While the general recommendations for SAXS measurements obtained here are in line with established guidelines, we note that the quantitative analysis of variance can serve as a diagnostic for experimentalists to test and improve their measurements. Importantly, under all conditions investigated here, our model accurately describes the experimental errors with appropriately chosen parameters (Fig. 5 ▸, solid lines; parameters are given in the figure legend; see Fig. S6 and Table S1 for data on additional proteins).

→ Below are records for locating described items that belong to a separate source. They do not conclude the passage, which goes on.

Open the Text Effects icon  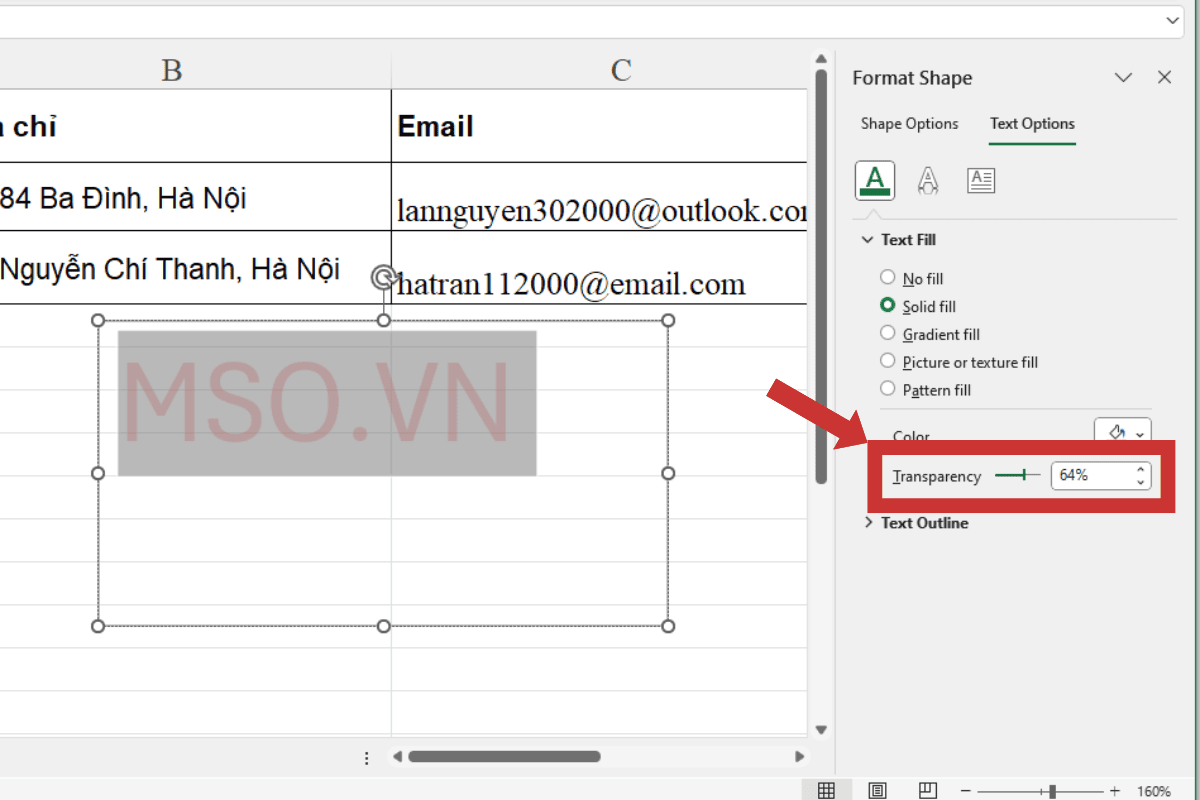(928, 180)
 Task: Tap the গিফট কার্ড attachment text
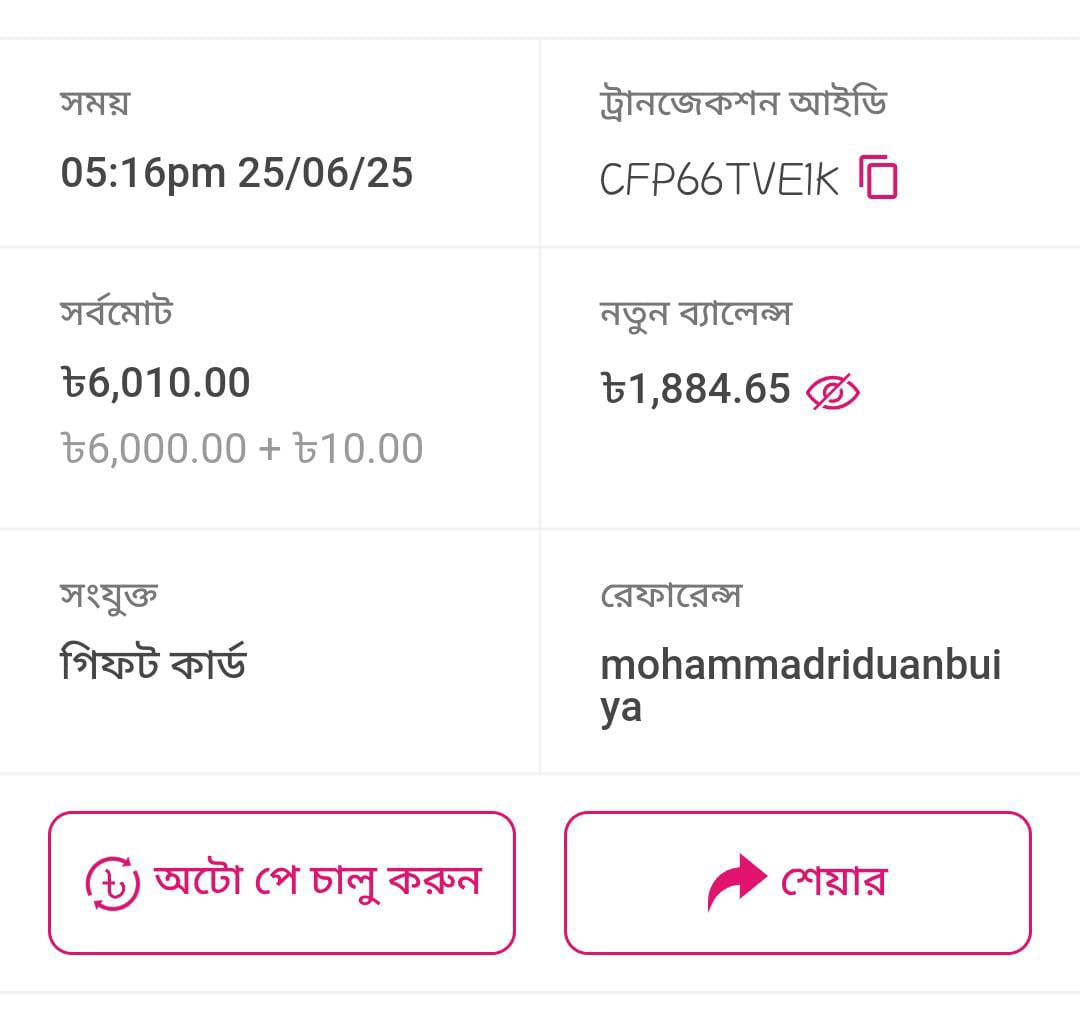tap(154, 662)
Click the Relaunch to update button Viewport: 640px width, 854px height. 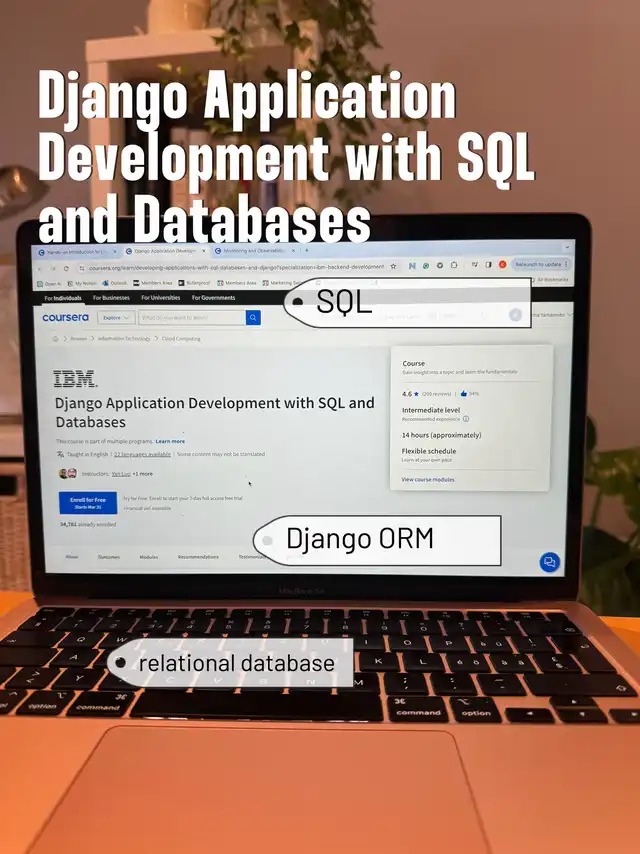tap(539, 264)
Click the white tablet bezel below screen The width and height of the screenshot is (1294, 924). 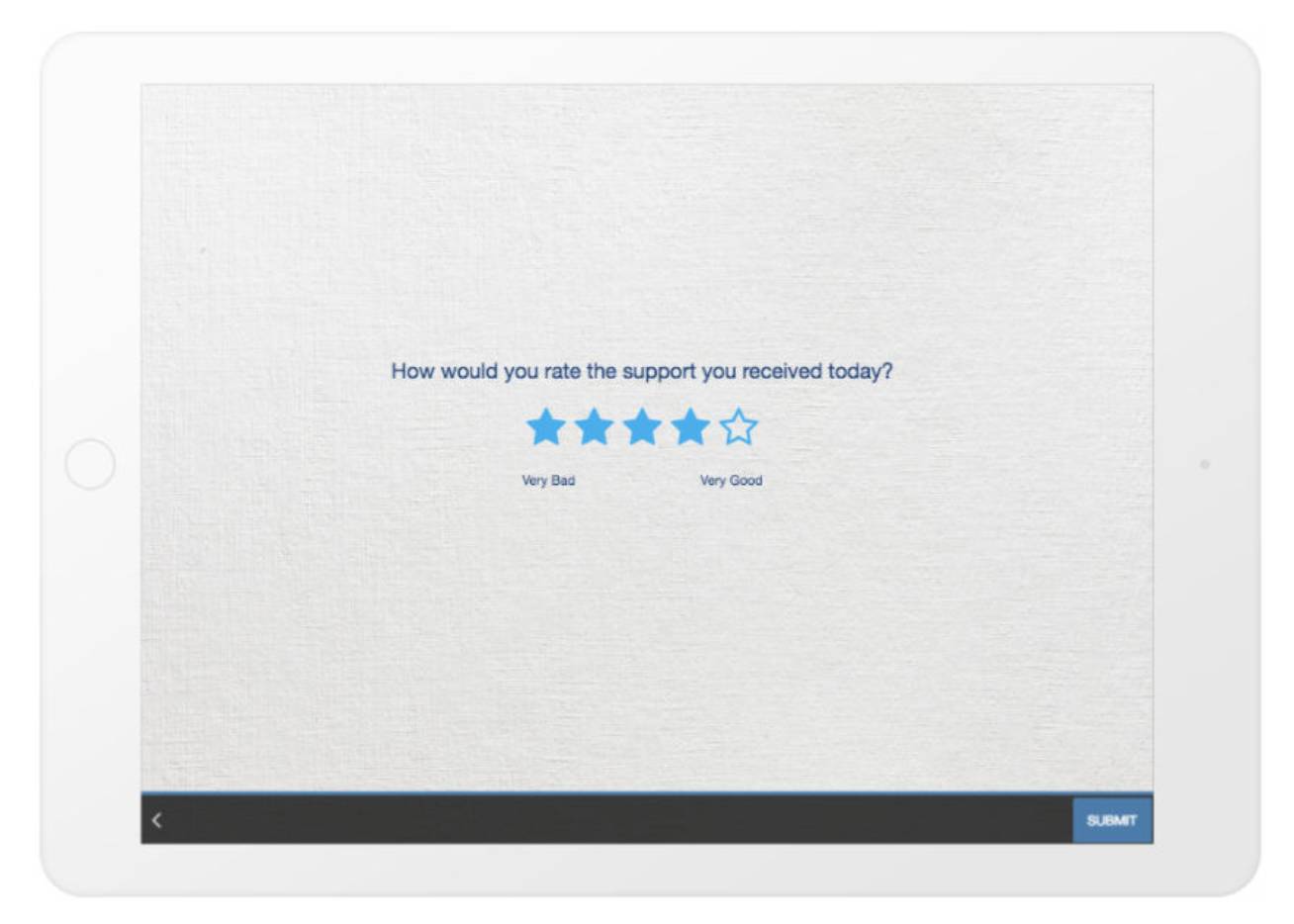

3.6. Experimental errors from independent repeat measurements
So far our analysis has focused on the errors encountered in measurements of a single aliquot of sample solution, albeit consisting of multiple exposures and using properly matched buffer measurements. We note that, while it is good practice to record multiple exposures to check for radiation damage and to carry out control measurements with dilutions of the same sample solution stock to test for interparticle interference and aggregation effects, it is common to use the buffer-subtracted scattering profile from a single aliquot of sample solution in subsequent SAXS analyses. Nonetheless, it is instructive to determine the level of variation encountered in independent repeat measurements (each involving multiple exposures and buffer subtraction) of aliquots drawn from the same stock solution (sometimes called ‘technical repeats’) or even repeat measurements of independently prepared stock solutions (often called ‘biological repeats’) (Krzywinski et al., 2014 ▸). In particular, for high-flux synchrotron sources where the counting errors can be minimized (Fig. 5 ▸), we expect the variability from technical repeats or, ultimately, independent biological repeats to provide a more realistic assessment of the true measurement error.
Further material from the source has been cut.